The final part of the loop, validation, is perhaps the most important one since it's the part that defines the overall performance of your loop in sense that with good validation you can get decent results even from poor models as validation helps to keep them on track. Interestingly enough you can have your agents develop a big chunk, or even all, of validation logic for you. The idea is to give your agents tools to let them validate their work. The most obvious thing to do is to set up strict validation rules for your projects, but the idea scales beyond development. For slideotter, one of the smartest decisions I did was to define layout rules for my LLMs early on to enable generation of sensible visual layouts that don't overlap or look otherwise weird. A big part of working with agents is getting better at figuring out how to set up effective validation rules since this can define whether your project stays on rails or not. If you don't take care, you can end up with a lot of working code that has not been structured well and in turn will be slow and expensive for agents to maintain and develop further. Technical debt can accrue faster with these tools than you can possibly imagine.

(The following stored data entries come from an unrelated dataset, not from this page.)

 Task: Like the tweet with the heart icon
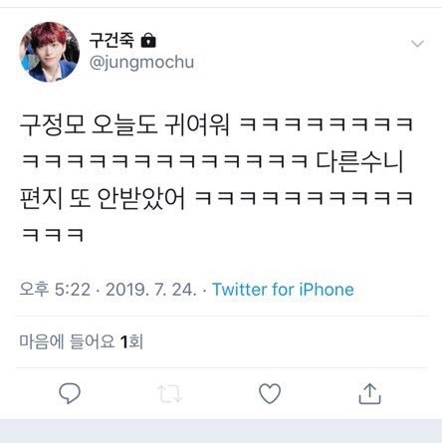pyautogui.click(x=270, y=393)
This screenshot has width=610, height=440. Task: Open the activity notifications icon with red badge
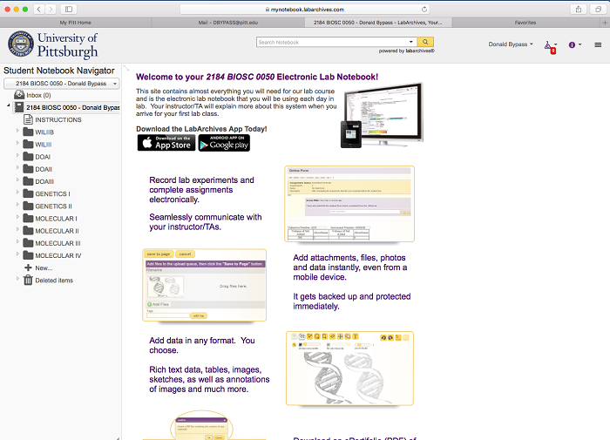click(549, 44)
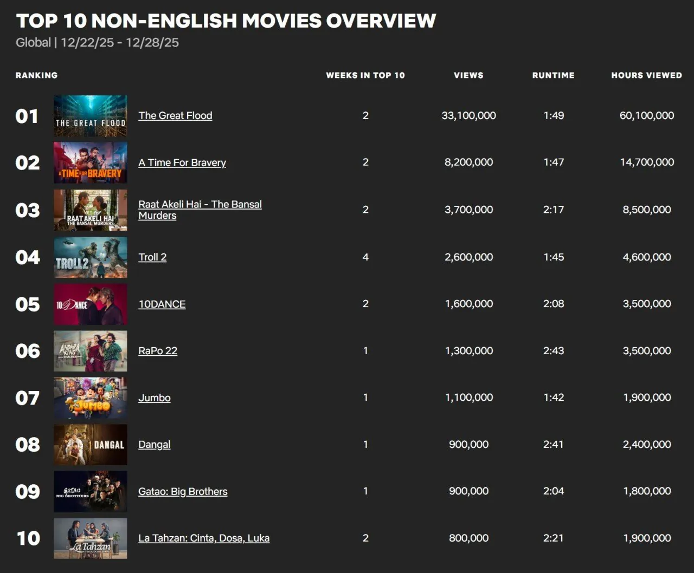
Task: Open the 10DANCE title link
Action: pos(162,304)
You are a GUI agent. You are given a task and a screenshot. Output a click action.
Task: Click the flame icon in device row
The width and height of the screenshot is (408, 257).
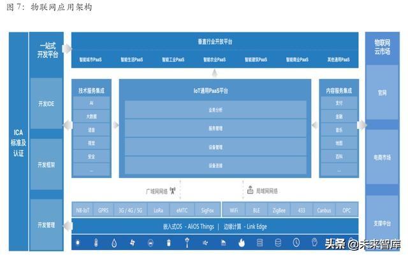[242, 242]
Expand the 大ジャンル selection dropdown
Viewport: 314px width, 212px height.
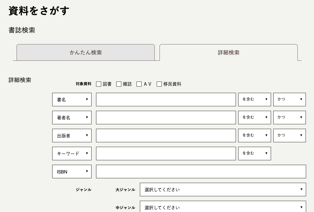click(x=223, y=190)
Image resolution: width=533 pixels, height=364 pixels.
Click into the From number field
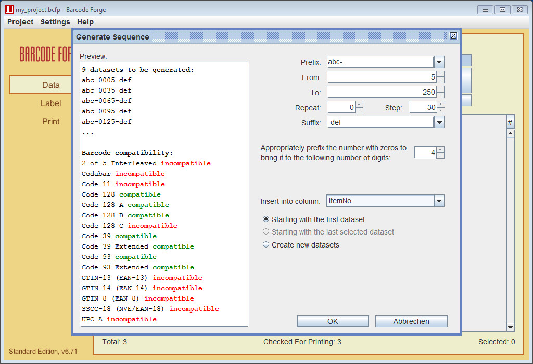pos(380,77)
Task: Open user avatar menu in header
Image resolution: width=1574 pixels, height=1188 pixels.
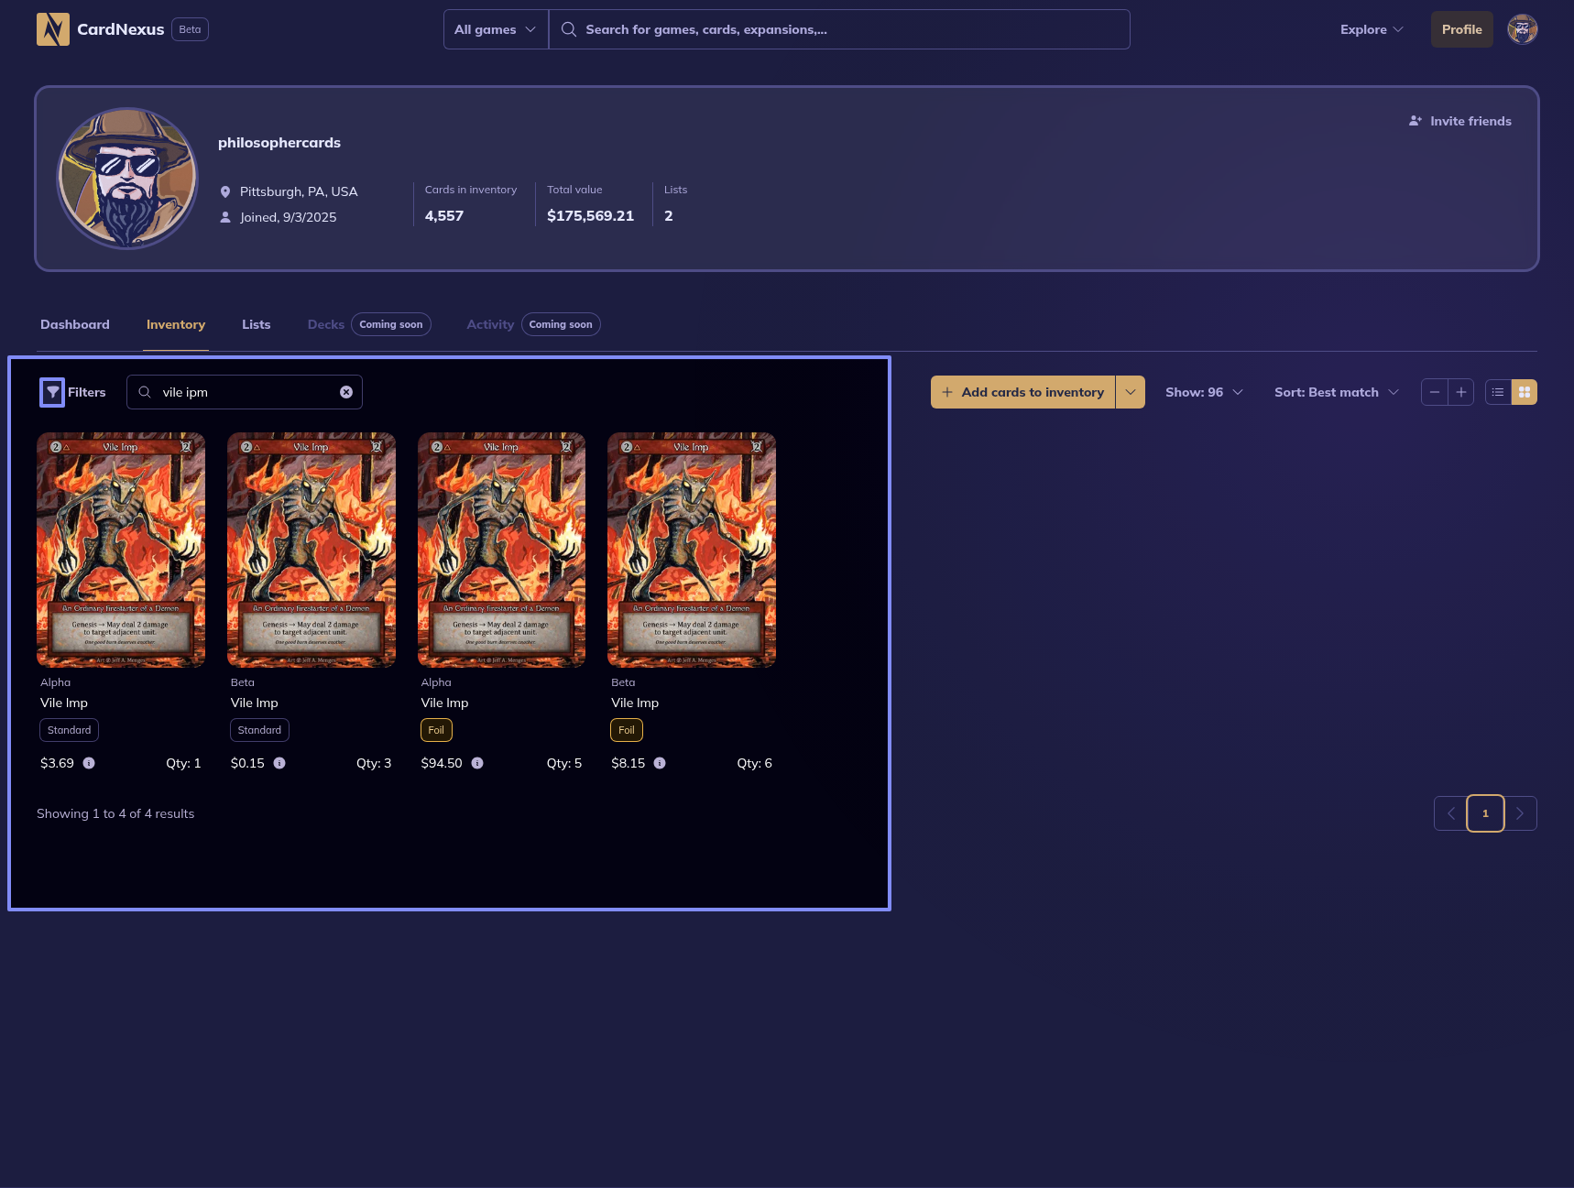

While agents can allow you to develop entire web applications fast, they also require responsible usage as otherwise you might end up with what some people call derogatively as slop, something that was artificially generated and looks such. When used responsibly and with good taste, I argue that AI tools can help you to elevate your own skills by a magnitude. Therefore, your task is to become a strong engineer that understands both the domain and engineering since it is this combination that enables productivity with AI. Most importantly you have to be able to judge what the tools emit and where to take your project. A big chunk of this comes with experience, but to avoid some of the pain and speed up your personal development, it is a good idea to pick up at least some basic ideas so you don't have to go through the trouble and find the lessons on your own. That is the main reason why we write a big project in three stages in this book, and I'll describe the first part of the project next. While people complete the project in groups during the course related to the book, you can also complete the project alone and cut the scope for example. Although you can learn a lot by reading, it is hard to beat learning by doing as then you can experience the problems related to this type of development concretely.

1.3 Book project - Event management platform#

TODO

1.4 Themes#

Codebase structure and module boundaries
Composition of features, services, user interfaces, and infrastructure
Local development environments and reproducible setup
Testing strategy and confidence when changing existing behavior
Continuous integration and review practices
Dependency management and upgrade pressure
Documentation as support for future change
AI-assisted development and the need to review, constrain, and maintain generated code

1.5 Learning goals#

After this chapter, students should be able to:

Explain why development scalability is different from runtime performance scalability.
Identify codebase and workflow choices that make future changes easier or harder.
Use composition to manage complexity without hiding important system behavior.
Evaluate AI-assisted code as maintainable software rather than as a one-time output.
Connect development practices to the later project phases: construct, reconstruct, and deconstruct.